COP 2805 (Java II) Project
Building a Search Engine, Part II:  Persistent Data

Due: by the start of class on the date shown on the syllabus

Background:

Please read the background information and full project description from Search Engine Project, Part I.  In this project, you will implement the persistent data (the “model”) part of the project: the saving of data and the loading of data at the next start.  The persistent data contains the list of files used in the index, and the index itself.

First have your group discuss which persistence solution you will use: text files, XML or JSON files, or a database (and chose between embedded (my suggestion) or server, and if using a database, chose between the JDBC and JPA database APIs (I suggest JPA).  You can make this decision before knowing the details of the data structures used.

Before working on actual code, your group needs to decide on the data structures to be used for the file list and the inverted index.  (It would be easier if we had covered Java collections before now, but you cannot do everything first.)  Try to read the Java collections material before deciding.  If your group is lost or cannot agree, please see your instructor, who will be happy to provide guidance.  (Note there is a sample solution in the hints section, below.)  But you cannot read or write persistent data from collections until you decide on what collections you will use!

It should be easy to add and remove files (from the set of indexed files).  When starting, your application should check if any of the files used have been changed or deleted since the application last saved the index.  If so, the “admin” user should be able to have the inverted index file(s) updated, from the maintenance interface.

(Note that with HTML or Word documents, you would need to extract a plain text version before indexing.)  In this project, all the “indexible” files are plain text.  You are free to assume the system-default text file encoding, or assume UTF-8 encoding, for all files.

The inverted index can be stored in one or more file(s), and that should be read whenever your application starts.  The file(s) should be updated (or recreated) when you add, update, or remove documents from your set (of indexed documents).  The file format is up to you, but should have a format that is fast and simple to search.  However, to keep things simpler, in this project you can assume that only a small set of documents will be indexed, and thus the whole index can be kept in memory.  All you need to do is be able to read the index data from a file at startup into memory, and write it back when updating the index.  Don't forget the names (pathnames) of the files as well as their last modification time must be stored as well.  It is your choice to use a single file or multiple files, in plain text, JSON, XML, or any format your group chooses, to hold the persistent data.  If your group wants, they can use any DBMS.  (In that case, I suggest using the JavaDB included with the JDK, as an embedded database.)  In any case, your file format(s) or database schema must be documented completely, so that someone else, without access to your source code could use your file(s) or database correctly.

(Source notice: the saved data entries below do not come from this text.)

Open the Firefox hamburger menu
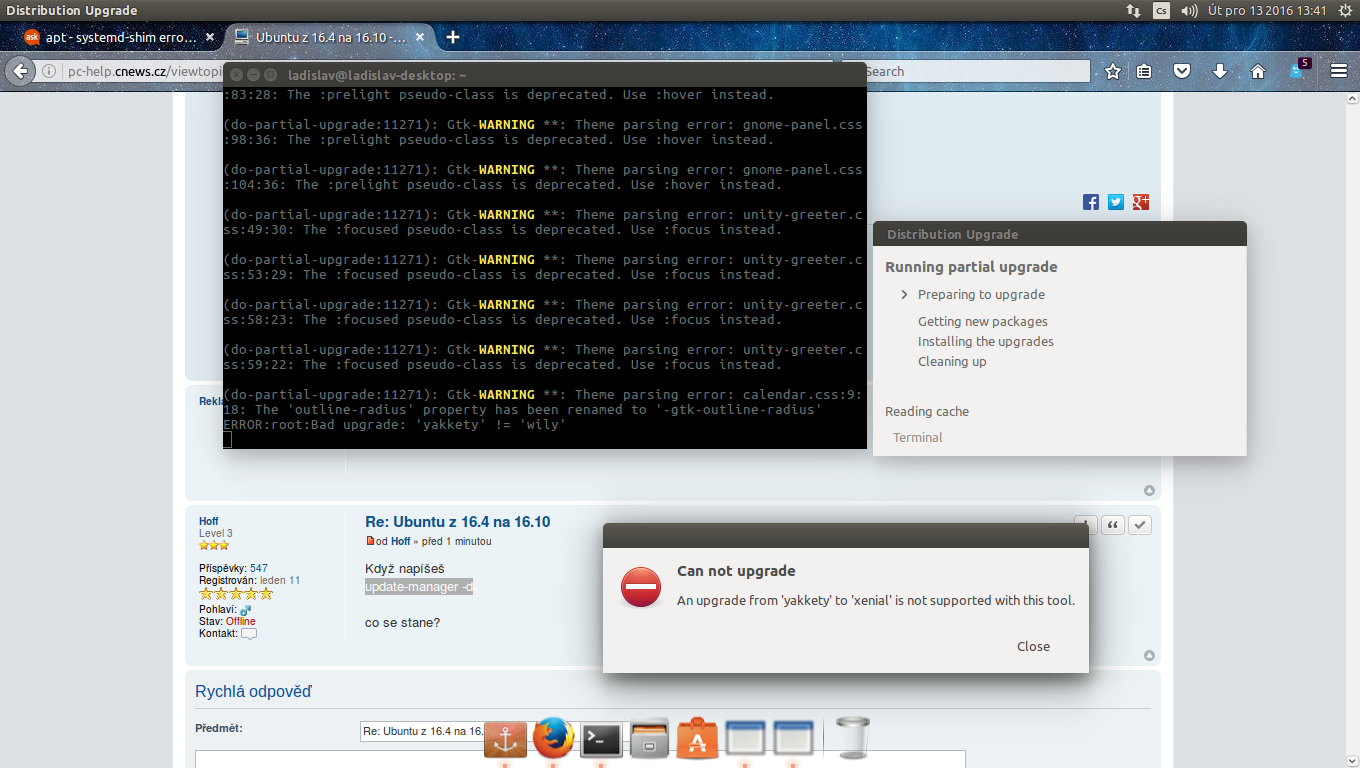 (1339, 71)
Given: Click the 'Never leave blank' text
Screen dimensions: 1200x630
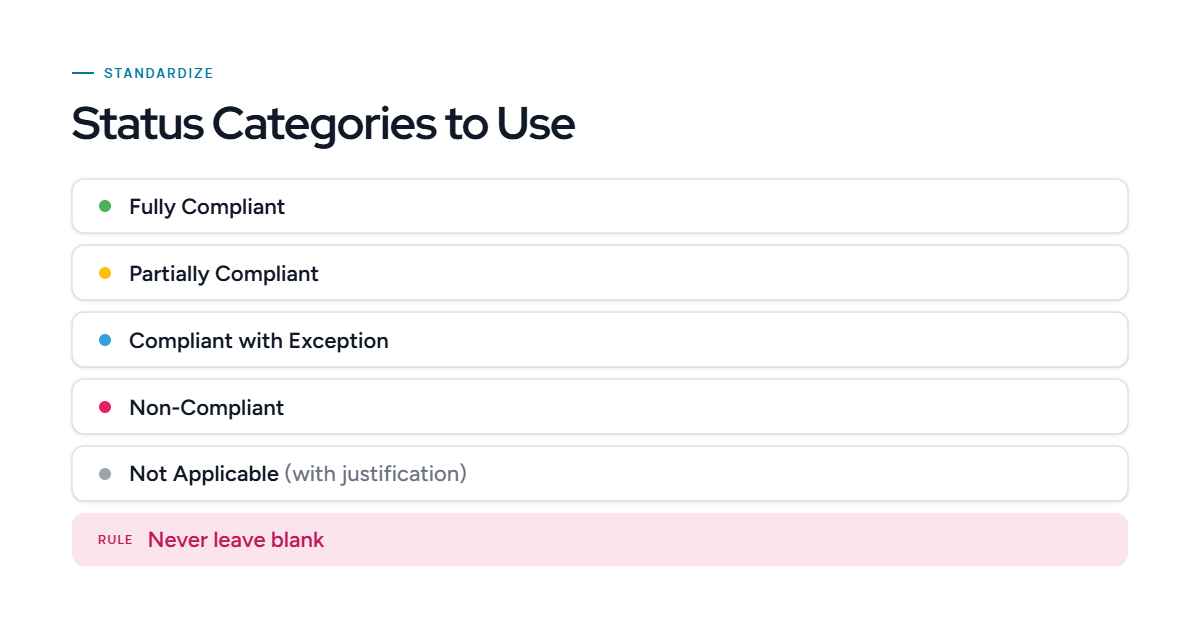Looking at the screenshot, I should [x=236, y=540].
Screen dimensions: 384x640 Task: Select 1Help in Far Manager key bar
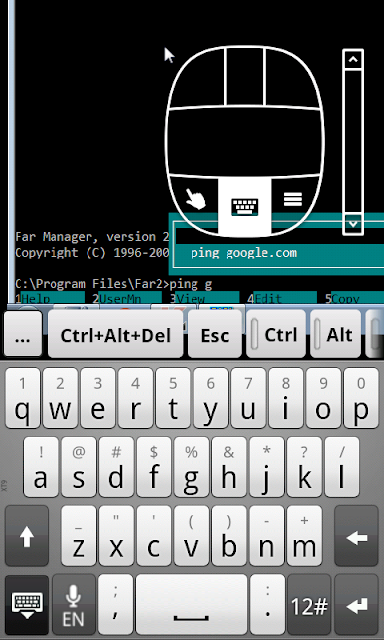point(50,299)
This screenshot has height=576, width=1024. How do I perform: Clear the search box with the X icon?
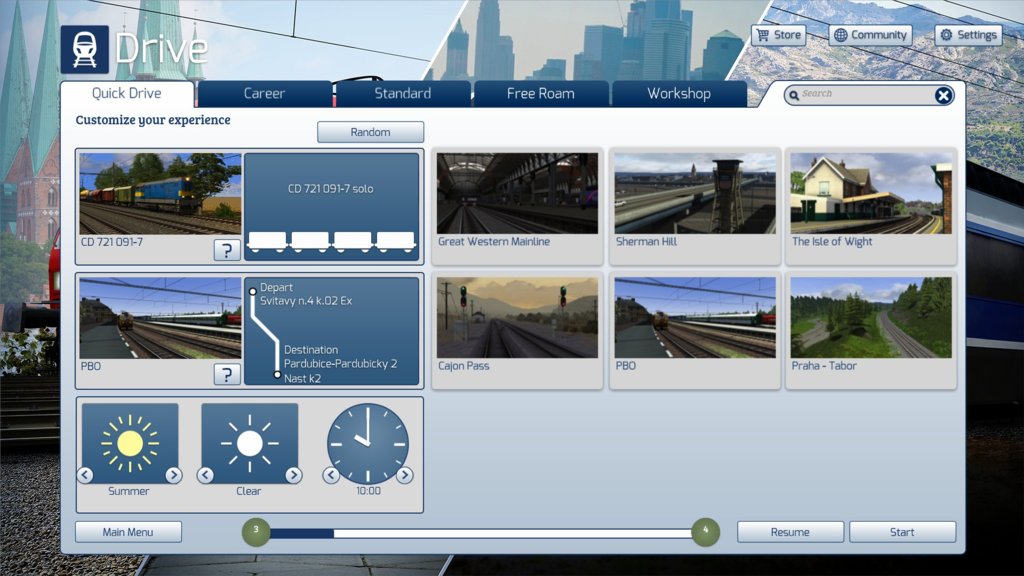943,95
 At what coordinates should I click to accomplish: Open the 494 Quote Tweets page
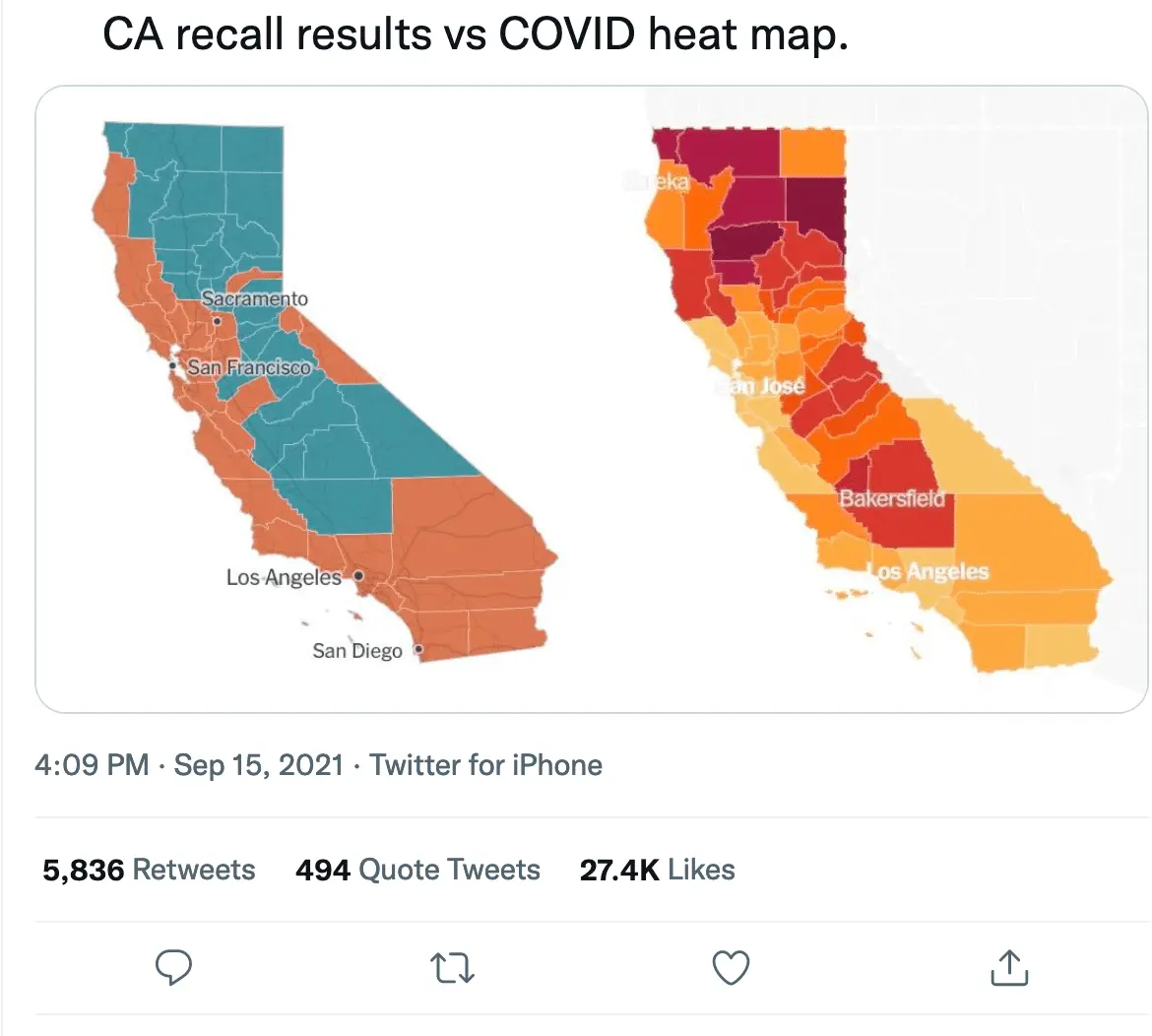416,870
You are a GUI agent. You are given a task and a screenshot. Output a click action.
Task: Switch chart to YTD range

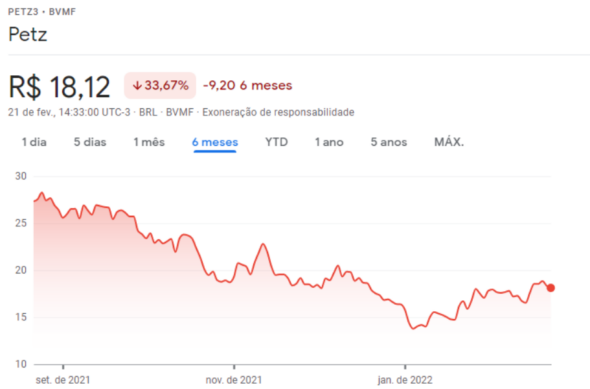pyautogui.click(x=276, y=142)
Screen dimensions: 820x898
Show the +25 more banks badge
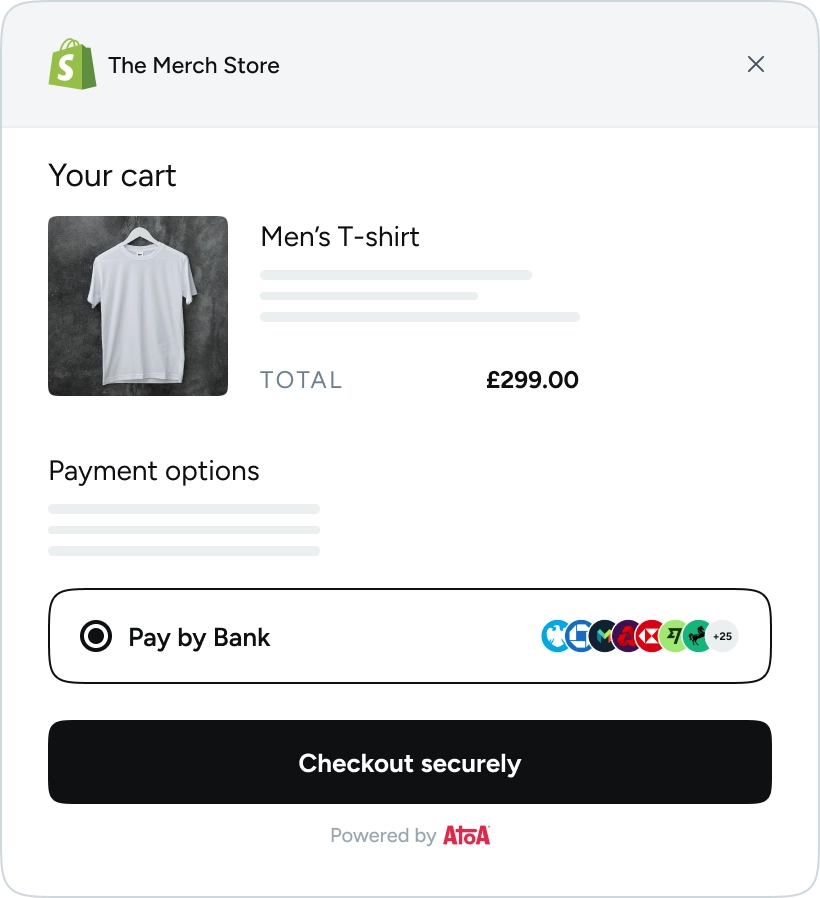[723, 636]
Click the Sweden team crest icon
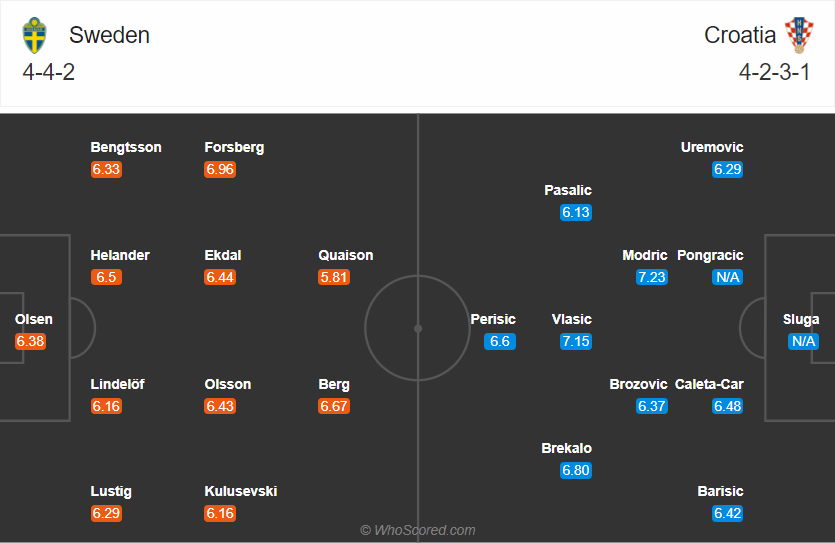Screen dimensions: 835x543 [34, 35]
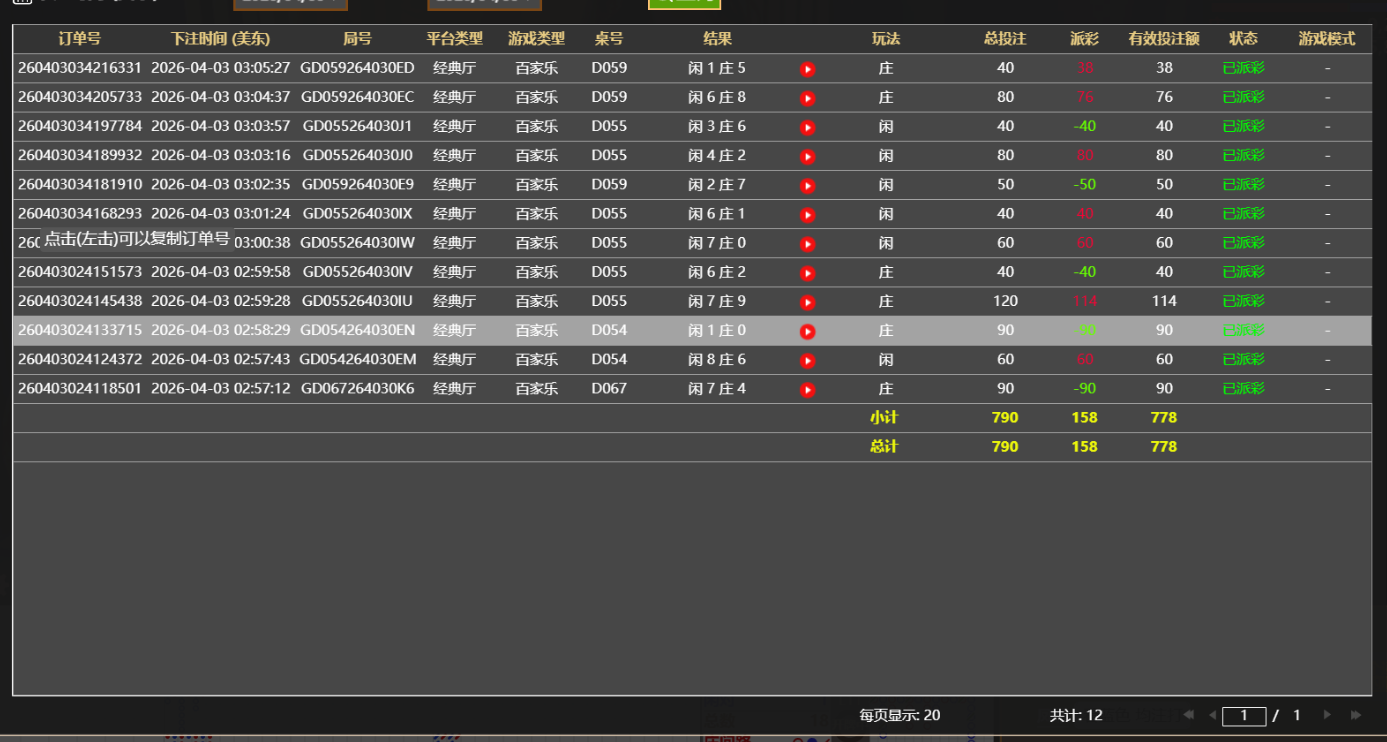Go to the last page with the double-right arrow
This screenshot has width=1387, height=742.
tap(1356, 715)
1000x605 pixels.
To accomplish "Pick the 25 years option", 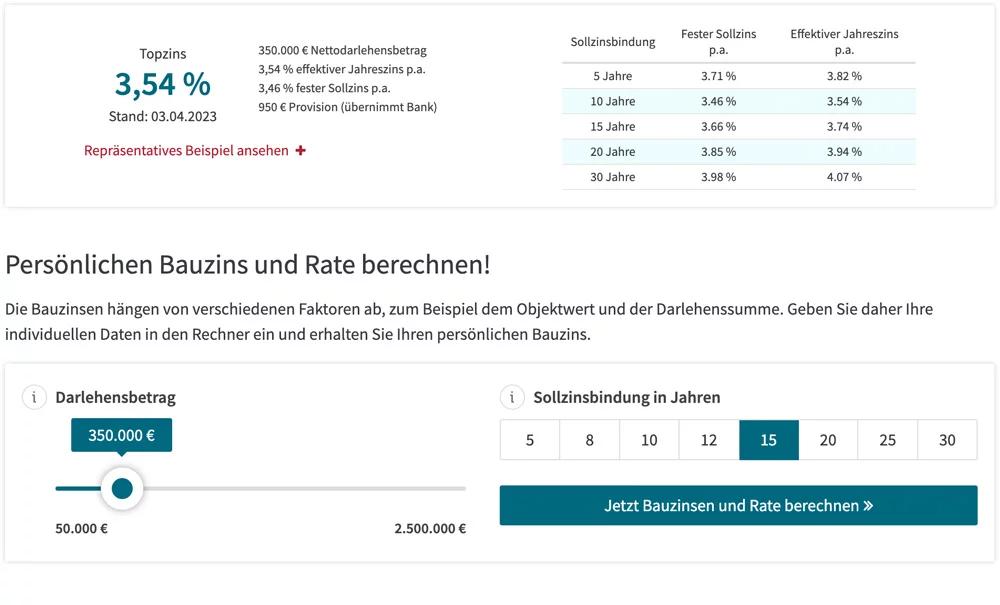I will [x=888, y=440].
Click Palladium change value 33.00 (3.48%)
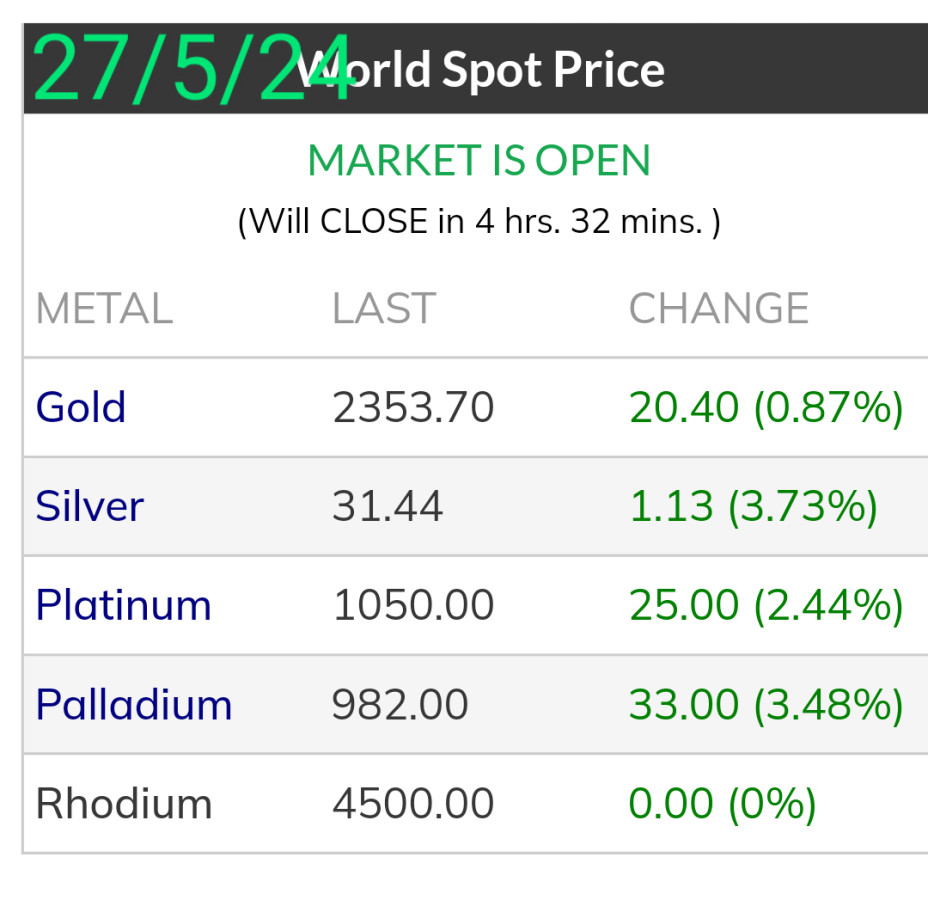The height and width of the screenshot is (900, 928). pos(766,704)
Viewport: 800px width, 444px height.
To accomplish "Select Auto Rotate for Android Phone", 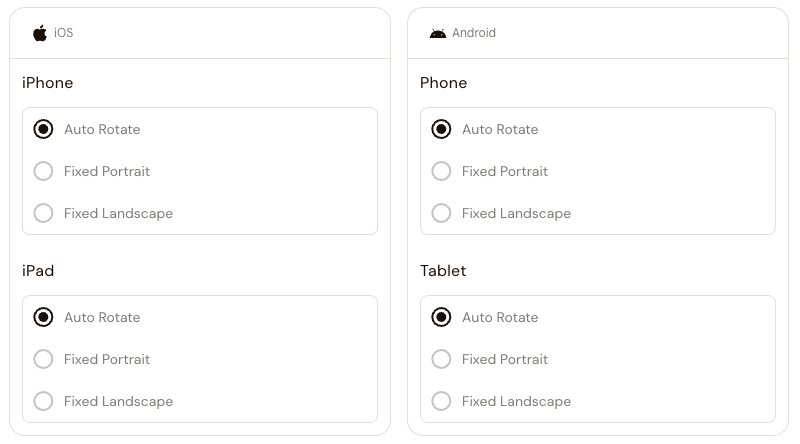I will point(441,129).
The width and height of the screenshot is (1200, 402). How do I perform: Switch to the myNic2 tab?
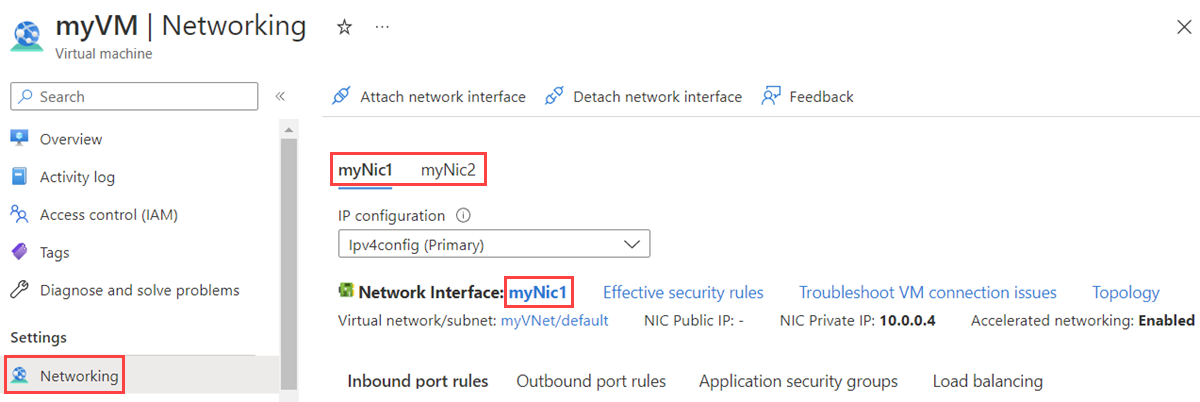(x=448, y=170)
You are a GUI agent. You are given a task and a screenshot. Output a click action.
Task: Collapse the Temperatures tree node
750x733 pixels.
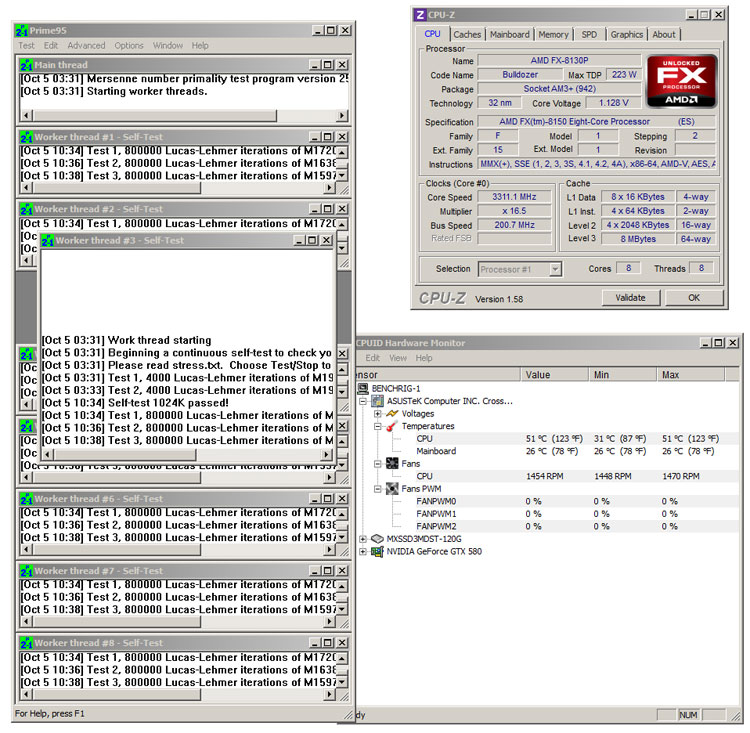[x=377, y=426]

If using XML format, you can define an XML schema for your file and have some tool such as Notepad++ validate your file format for you.  XML may have other benefits, but it isn't as simple as plain text files or even JSON files.  In any case, don't forget to include the list of file (path) names, along with the index itself, in your persistent data store.

Part II Requirements:

The class must work in groups of three or four students per group.  Any student not part of a group must let the instructor know immediately.  In this case, the instructor will form the groups.

This project has been split into three parts.  Each part counts as a separate project.  In the first part, your group designed and implemented a (non-functional) graphic user interface for the application.  If necessary, you can alter that for this project, but only if necessary.

Your group will agree to use a single GitHub repo for this project.  Every student must make commits to this repo for their part of the project.  (So every member of the project must do their share of the code.)  Please review the team organization and Git workflow from the previous project.

In this part, you must implement the file operations of your search engine application (the model).  That includes reading and updating your persistent data (that is, the inverted index as well as any other information you need to store between runs of your application, such as the list of files (their pathnames) that have been indexed).  The main file operations are reading each file to be indexed a “word” at a time; you also need to checking if the previously indexed files still exist or have been modified since last indexed.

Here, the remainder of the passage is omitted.